Rewrite every line of the listing, replacing "Where should I click to" with "Where do I click to" wherever it occurs and leaving everything else unchanged.
* Begin Dataset rows *
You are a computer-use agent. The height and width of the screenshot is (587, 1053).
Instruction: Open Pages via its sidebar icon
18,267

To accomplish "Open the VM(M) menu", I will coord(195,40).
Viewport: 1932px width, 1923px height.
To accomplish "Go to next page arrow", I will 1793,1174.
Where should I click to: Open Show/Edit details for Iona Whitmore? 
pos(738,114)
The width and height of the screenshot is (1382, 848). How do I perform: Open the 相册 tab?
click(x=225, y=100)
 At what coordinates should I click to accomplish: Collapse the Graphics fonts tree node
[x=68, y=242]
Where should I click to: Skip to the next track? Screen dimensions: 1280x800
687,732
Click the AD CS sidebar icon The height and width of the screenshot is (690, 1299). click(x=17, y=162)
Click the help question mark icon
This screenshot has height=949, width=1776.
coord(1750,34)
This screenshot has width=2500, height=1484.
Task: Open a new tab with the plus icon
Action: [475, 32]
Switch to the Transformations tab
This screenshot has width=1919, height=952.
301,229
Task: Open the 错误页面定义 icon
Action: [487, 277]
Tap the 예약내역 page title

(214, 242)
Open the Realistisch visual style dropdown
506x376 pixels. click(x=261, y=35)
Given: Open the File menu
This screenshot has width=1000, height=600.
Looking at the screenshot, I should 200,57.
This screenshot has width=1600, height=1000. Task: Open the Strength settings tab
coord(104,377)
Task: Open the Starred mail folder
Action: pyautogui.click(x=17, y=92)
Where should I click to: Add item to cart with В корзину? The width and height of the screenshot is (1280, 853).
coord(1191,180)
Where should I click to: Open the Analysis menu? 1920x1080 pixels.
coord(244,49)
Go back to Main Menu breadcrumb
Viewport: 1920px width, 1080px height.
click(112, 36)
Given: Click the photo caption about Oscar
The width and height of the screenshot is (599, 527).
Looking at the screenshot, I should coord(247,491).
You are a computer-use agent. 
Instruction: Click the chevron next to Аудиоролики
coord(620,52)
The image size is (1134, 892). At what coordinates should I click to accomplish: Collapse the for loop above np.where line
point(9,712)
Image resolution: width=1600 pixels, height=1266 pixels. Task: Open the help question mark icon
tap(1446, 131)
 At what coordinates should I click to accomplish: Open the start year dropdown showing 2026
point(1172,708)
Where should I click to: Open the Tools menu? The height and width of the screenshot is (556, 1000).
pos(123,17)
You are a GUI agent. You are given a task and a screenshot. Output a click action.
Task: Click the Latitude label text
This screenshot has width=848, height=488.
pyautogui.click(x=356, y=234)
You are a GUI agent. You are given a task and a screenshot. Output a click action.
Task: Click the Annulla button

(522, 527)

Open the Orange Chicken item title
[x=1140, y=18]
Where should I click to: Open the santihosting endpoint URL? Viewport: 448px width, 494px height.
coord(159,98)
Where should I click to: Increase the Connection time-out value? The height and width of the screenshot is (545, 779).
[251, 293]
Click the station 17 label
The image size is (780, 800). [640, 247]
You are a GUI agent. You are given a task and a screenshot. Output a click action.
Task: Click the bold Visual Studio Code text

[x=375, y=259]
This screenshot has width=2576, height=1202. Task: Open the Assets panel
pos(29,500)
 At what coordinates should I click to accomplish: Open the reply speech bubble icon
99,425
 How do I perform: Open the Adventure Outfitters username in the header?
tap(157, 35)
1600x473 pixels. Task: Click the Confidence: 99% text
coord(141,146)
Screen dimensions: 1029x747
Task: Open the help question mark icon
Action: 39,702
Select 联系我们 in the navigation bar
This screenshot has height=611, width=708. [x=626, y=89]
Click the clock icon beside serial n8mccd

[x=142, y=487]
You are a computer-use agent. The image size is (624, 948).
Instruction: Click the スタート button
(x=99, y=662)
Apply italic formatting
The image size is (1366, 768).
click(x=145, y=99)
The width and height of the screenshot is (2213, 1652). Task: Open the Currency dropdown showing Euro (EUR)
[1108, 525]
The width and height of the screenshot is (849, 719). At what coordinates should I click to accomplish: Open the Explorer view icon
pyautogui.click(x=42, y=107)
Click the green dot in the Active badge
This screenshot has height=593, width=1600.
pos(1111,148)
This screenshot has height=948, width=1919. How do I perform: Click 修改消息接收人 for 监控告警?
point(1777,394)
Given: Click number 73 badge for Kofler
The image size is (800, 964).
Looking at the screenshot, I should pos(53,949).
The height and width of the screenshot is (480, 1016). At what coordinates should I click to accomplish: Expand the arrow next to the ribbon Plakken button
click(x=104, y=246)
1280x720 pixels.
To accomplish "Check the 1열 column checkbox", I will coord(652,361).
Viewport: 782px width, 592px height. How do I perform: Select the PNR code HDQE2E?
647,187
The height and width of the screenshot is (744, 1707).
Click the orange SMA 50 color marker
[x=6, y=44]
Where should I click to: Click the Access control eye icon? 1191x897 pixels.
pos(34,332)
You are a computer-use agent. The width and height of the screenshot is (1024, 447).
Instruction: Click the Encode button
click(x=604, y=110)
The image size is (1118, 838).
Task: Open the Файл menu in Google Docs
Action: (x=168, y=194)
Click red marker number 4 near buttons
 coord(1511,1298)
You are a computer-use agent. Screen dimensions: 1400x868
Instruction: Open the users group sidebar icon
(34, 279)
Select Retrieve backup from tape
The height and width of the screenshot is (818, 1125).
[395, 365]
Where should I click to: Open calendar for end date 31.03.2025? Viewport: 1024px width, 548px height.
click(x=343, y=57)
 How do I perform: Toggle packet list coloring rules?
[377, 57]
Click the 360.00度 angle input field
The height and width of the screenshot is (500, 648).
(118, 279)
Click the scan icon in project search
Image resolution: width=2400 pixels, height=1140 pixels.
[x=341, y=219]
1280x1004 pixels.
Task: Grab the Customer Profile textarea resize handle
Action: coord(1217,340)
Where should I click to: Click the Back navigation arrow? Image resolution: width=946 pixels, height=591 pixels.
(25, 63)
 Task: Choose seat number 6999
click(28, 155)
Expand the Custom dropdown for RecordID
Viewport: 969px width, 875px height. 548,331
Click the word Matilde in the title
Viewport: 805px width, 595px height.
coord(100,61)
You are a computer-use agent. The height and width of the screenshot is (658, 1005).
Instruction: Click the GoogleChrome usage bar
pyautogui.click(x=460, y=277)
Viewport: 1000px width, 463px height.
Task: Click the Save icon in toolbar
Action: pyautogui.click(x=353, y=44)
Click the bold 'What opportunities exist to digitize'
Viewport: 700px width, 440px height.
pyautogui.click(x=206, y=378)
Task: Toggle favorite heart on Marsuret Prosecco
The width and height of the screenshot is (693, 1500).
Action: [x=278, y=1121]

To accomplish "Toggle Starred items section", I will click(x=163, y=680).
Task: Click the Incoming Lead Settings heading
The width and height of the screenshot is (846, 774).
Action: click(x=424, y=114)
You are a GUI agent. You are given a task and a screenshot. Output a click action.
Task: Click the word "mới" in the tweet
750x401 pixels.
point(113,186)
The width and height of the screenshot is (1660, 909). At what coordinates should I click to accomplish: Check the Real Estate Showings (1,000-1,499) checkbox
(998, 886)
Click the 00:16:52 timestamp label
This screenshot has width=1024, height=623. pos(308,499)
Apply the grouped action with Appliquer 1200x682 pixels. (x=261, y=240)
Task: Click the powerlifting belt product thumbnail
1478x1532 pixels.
* End Dataset rows *
* _Complete answer_:
You are a computer-use agent. The height and width of the screenshot is (587, 1053).
Instruction: Open Pages via its sidebar icon
18,267

To accomplish "Open the VM(M) menu", I will coord(195,40).
Viewport: 1932px width, 1923px height.
To accomplish "Go to next page arrow", I will 1793,1174.
Where do I click to: Open Show/Edit details for Iona Whitmore? 
pos(738,114)
The width and height of the screenshot is (1382, 848). How do I perform: Open the 相册 tab?
click(x=225, y=100)
 At what coordinates should I click to accomplish: Collapse the Graphics fonts tree node
[x=68, y=242]
Where do I click to: Skip to the next track? Screen dimensions: 1280x800
687,732
Click the AD CS sidebar icon The height and width of the screenshot is (690, 1299). click(x=17, y=162)
Click the help question mark icon
This screenshot has height=949, width=1776.
coord(1750,34)
This screenshot has width=2500, height=1484.
Task: Open a new tab with the plus icon
Action: [475, 32]
Switch to the Transformations tab
This screenshot has width=1919, height=952.
301,229
Task: Open the 错误页面定义 icon
Action: [487, 277]
Tap the 예약내역 page title

(214, 242)
Open the Realistisch visual style dropdown
506x376 pixels. click(x=261, y=35)
Given: Open the File menu
This screenshot has width=1000, height=600.
Looking at the screenshot, I should 200,57.
This screenshot has width=1600, height=1000. Task: Open the Strength settings tab
coord(104,377)
Task: Open the Starred mail folder
Action: pyautogui.click(x=17, y=92)
Where do I click to: Add item to cart with В корзину? The width and height of the screenshot is (1280, 853).
coord(1191,180)
Where do I click to: Open the Analysis menu? 1920x1080 pixels.
coord(244,49)
Go back to Main Menu breadcrumb
Viewport: 1920px width, 1080px height.
click(112, 36)
Given: Click the photo caption about Oscar
The width and height of the screenshot is (599, 527).
Looking at the screenshot, I should coord(247,491).
You are a computer-use agent. 
Instruction: Click the chevron next to Аудиоролики
coord(620,52)
The image size is (1134, 892). At what coordinates should I click to accomplish: Collapse the for loop above np.where line
point(9,712)
Image resolution: width=1600 pixels, height=1266 pixels. Task: Open the help question mark icon
tap(1446, 131)
 At what coordinates should I click to accomplish: Open the start year dropdown showing 2026
point(1172,708)
Where do I click to: Open the Tools menu? The height and width of the screenshot is (556, 1000).
pos(123,17)
You are a GUI agent. You are given a task and a screenshot. Output a click action.
Task: Click the Latitude label text
This screenshot has width=848, height=488.
pyautogui.click(x=356, y=234)
You are a GUI agent. You are given a task and a screenshot. Output a click action.
Task: Click the Annulla button

(522, 527)

Open the Orange Chicken item title
[x=1140, y=18]
Where do I click to: Open the santihosting endpoint URL? Viewport: 448px width, 494px height.
coord(159,98)
Where do I click to: Increase the Connection time-out value? The height and width of the screenshot is (545, 779).
[251, 293]
Click the station 17 label
The image size is (780, 800). [640, 247]
You are a GUI agent. You are given a task and a screenshot. Output a click action.
Task: Click the bold Visual Studio Code text

[x=375, y=259]
This screenshot has width=2576, height=1202. Task: Open the Assets panel
pos(29,500)
 At what coordinates should I click to accomplish: Open the reply speech bubble icon
99,425
 How do I perform: Open the Adventure Outfitters username in the header?
tap(157, 35)
1600x473 pixels. Task: Click the Confidence: 99% text
coord(141,146)
Screen dimensions: 1029x747
Task: Open the help question mark icon
Action: 39,702
Select 联系我们 in the navigation bar
This screenshot has height=611, width=708. [x=626, y=89]
Click the clock icon beside serial n8mccd

[x=142, y=487]
You are a computer-use agent. The image size is (624, 948).
Instruction: Click the スタート button
(x=99, y=662)
Apply italic formatting
The image size is (1366, 768).
click(x=145, y=99)
The width and height of the screenshot is (2213, 1652). Task: Open the Currency dropdown showing Euro (EUR)
[1108, 525]
The width and height of the screenshot is (849, 719). At what coordinates should I click to accomplish: Open the Explorer view icon
pyautogui.click(x=42, y=107)
Click the green dot in the Active badge
This screenshot has height=593, width=1600.
pos(1111,148)
This screenshot has height=948, width=1919. How do I perform: Click 修改消息接收人 for 监控告警?
point(1777,394)
Given: Click number 73 badge for Kofler
The image size is (800, 964).
Looking at the screenshot, I should pos(53,949).
The height and width of the screenshot is (480, 1016). At what coordinates should I click to accomplish: Expand the arrow next to the ribbon Plakken button
click(x=104, y=246)
1280x720 pixels.
To accomplish "Check the 1열 column checkbox", I will coord(652,361).
Viewport: 782px width, 592px height. How do I perform: Select the PNR code HDQE2E?
647,187
The height and width of the screenshot is (744, 1707).
Click the orange SMA 50 color marker
[x=6, y=44]
Where do I click to: Click the Access control eye icon? 1191x897 pixels.
pos(34,332)
You are a computer-use agent. The width and height of the screenshot is (1024, 447).
Instruction: Click the Encode button
click(x=604, y=110)
The image size is (1118, 838).
Task: Open the Файл menu in Google Docs
Action: (x=168, y=194)
Click red marker number 4 near buttons
 coord(1511,1298)
You are a computer-use agent. Screen dimensions: 1400x868
Instruction: Open the users group sidebar icon
(34, 279)
Select Retrieve backup from tape
The height and width of the screenshot is (818, 1125).
[395, 365]
Where do I click to: Open calendar for end date 31.03.2025? Viewport: 1024px width, 548px height.
click(x=343, y=57)
 How do I perform: Toggle packet list coloring rules?
[377, 57]
Click the 360.00度 angle input field
The height and width of the screenshot is (500, 648).
(118, 279)
Click the scan icon in project search
Image resolution: width=2400 pixels, height=1140 pixels.
[x=341, y=219]
1280x1004 pixels.
Task: Grab the Customer Profile textarea resize handle
Action: coord(1217,340)
Where do I click to: Click the Back navigation arrow? Image resolution: width=946 pixels, height=591 pixels.
(25, 63)
 Task: Choose seat number 6999
click(28, 155)
Expand the Custom dropdown for RecordID
Viewport: 969px width, 875px height. 548,331
Click the word Matilde in the title
Viewport: 805px width, 595px height.
coord(100,61)
You are a computer-use agent. The height and width of the screenshot is (658, 1005).
Instruction: Click the GoogleChrome usage bar
pyautogui.click(x=460, y=277)
Viewport: 1000px width, 463px height.
Task: Click the Save icon in toolbar
Action: pyautogui.click(x=353, y=44)
Click the bold 'What opportunities exist to digitize'
Viewport: 700px width, 440px height.
pyautogui.click(x=206, y=378)
Task: Toggle favorite heart on Marsuret Prosecco
The width and height of the screenshot is (693, 1500).
Action: [x=278, y=1121]

To accomplish "Toggle Starred items section", I will click(x=163, y=680).
Task: Click the Incoming Lead Settings heading
The width and height of the screenshot is (846, 774).
Action: click(x=424, y=114)
You are a GUI agent. You are given a task and a screenshot. Output a click action.
Task: Click the word "mới" in the tweet
750x401 pixels.
point(113,186)
The width and height of the screenshot is (1660, 909). At what coordinates should I click to accomplish: Check the Real Estate Showings (1,000-1,499) checkbox
(998, 886)
Click the 00:16:52 timestamp label
This screenshot has width=1024, height=623. pos(308,499)
Apply the grouped action with Appliquer 1200x682 pixels. (x=261, y=240)
Task: Click the powerlifting belt product thumbnail
1478x1532 pixels.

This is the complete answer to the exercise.